Rockport: Monthly meetings of the Aransas/San Patricio Master Gardeners are held at 10 a.m. on the first Tuesday of each month at Texas AgriLife Extension Service - Aransas County Office, 611 E. Mimosa, Rockport. For additional information, e-mail aransas-tx@tamu.edu or call 361-790-0103.

Wichita Falls: The Wichita County Master Gardener Association meets at 5:30 p.m. at the AgriLife Extension Office, 600 Scott Street, Wichita Falls, on the first Tuesday of each month. For more information, visit http://www.overthegardengate.org or call 940-716-8610.

Kilgore: Northeast Texas Organic Gardeners meets at 1 p.m. on the first Wednesday of each month. For more information, call Carole Ramke at 903-986-9475.

Allen: The Allen Garden Club meets at 7 p.m. on the first Thursday of each month, February through December, at the Allen Heritage Center, 100 E. Main St., Allen. For more information, visit www.allengardenclub.org.

Brownwood: The Brown County Master Gardeners Association meets the first Thursday of each month from noon to 1 p.m. at the AgriLife Extension Office, 605 Fisk Ave., Brownwood. For further information, call Mary Green Engle at 325-784-8453.

Gonzalas: Gonzales Master Gardeners Association holds their monthly meeting on the first Thursday of each month. A short program is presented. The meeting is held from noon until 1 p.m. at 1405 Conway St. (Odd Fellows Lodge). Bring a bag lunch, drinks provided. Contact AgriLife Extension Office at 830-672-8531 or e-mail gonzales@ag.tamu.edu for more information.

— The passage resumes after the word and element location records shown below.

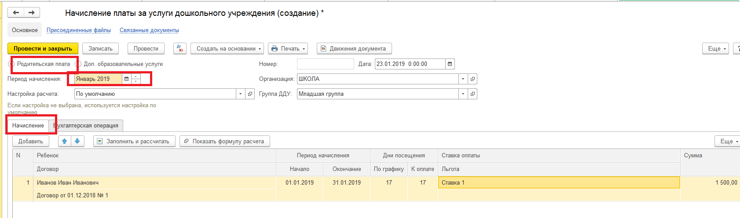Open the Присоединенные файлы section
This screenshot has width=740, height=218.
[79, 30]
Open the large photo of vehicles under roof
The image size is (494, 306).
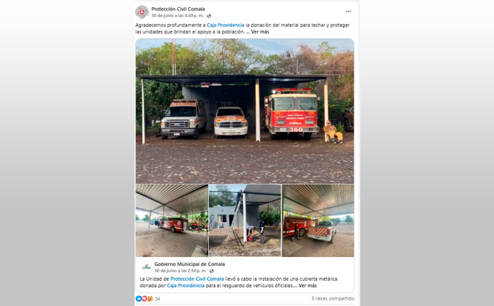point(245,111)
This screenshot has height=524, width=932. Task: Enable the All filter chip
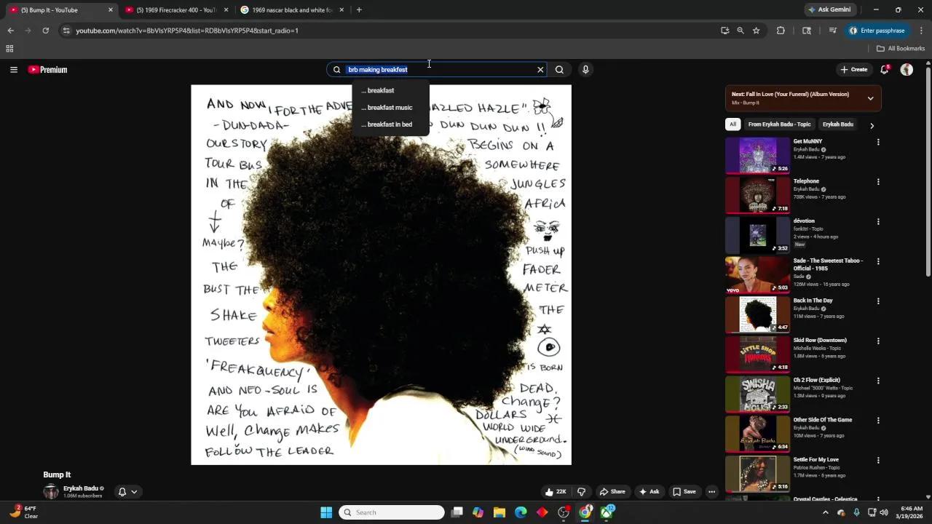point(732,124)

Austin: Austin Organic Gardeners meet at 7 p.m. on the second Monday of each month at the Zilker Botanical Gardens in Austin. For more information, visit www.main.org/aog.

Evant: The Evant Garden Club meets on the second Tuesday of each month at 10 a.m., usually at the bank in downtown Evant. To confirm the date, time and place of each month's meeting, call 254-471-5585.

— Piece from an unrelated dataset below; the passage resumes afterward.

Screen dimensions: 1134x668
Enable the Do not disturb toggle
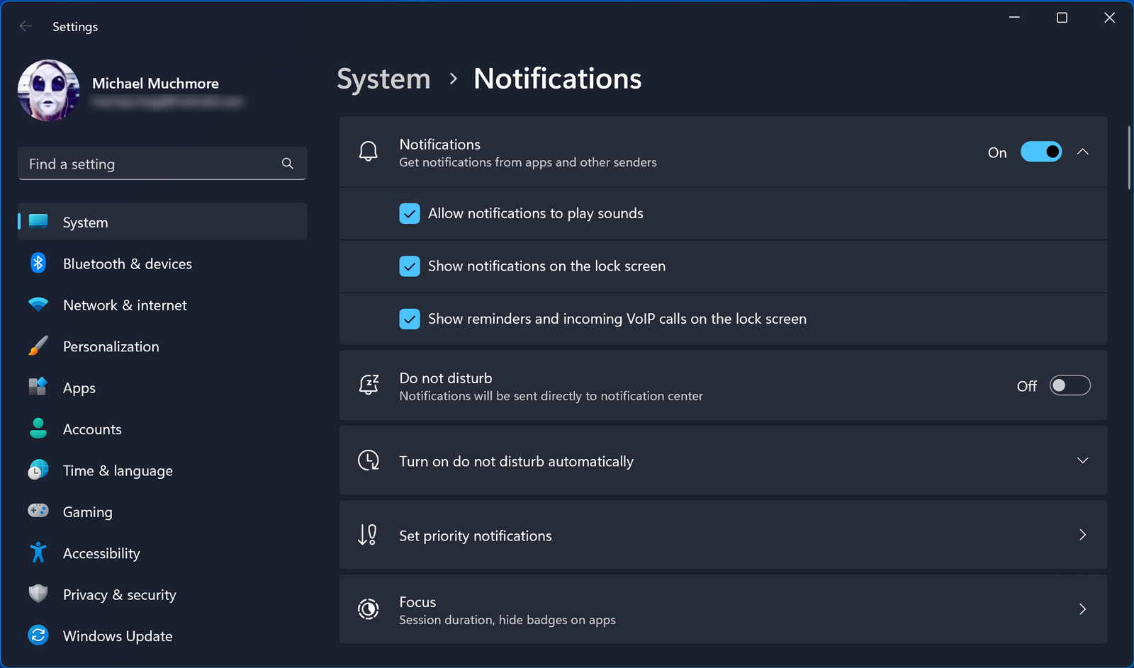pyautogui.click(x=1070, y=385)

Marion: The Guadalupe County (Schertz/Seguin) Chapter of the Native Plant Society of Texas meets on the second Tuesday of each month except July and August at The Library, 500 Bulldog, Marion. There is a plant exchange and meet-and-greet begins at 6:30 p.m. followed by the program at 7 p.m. Visitors are welcome. For more information or an application to join NPSOT visit www.npsot.org/GuadalupeCounty/ or contact contact guadalupecounty@npsot.org.

Longview: The Gregg County Master Gardeners Association meets the second Wednesday of each month from noon to 1 p.m. at the AgriLife Extension Office, 405 E. Marshall Ave., Longview. The public is invited to attend. There is an educational program preceding the business meeting. For further information call Cindy Gill at 903-236-8429 or visit www.gregg-tx.tamu.edu.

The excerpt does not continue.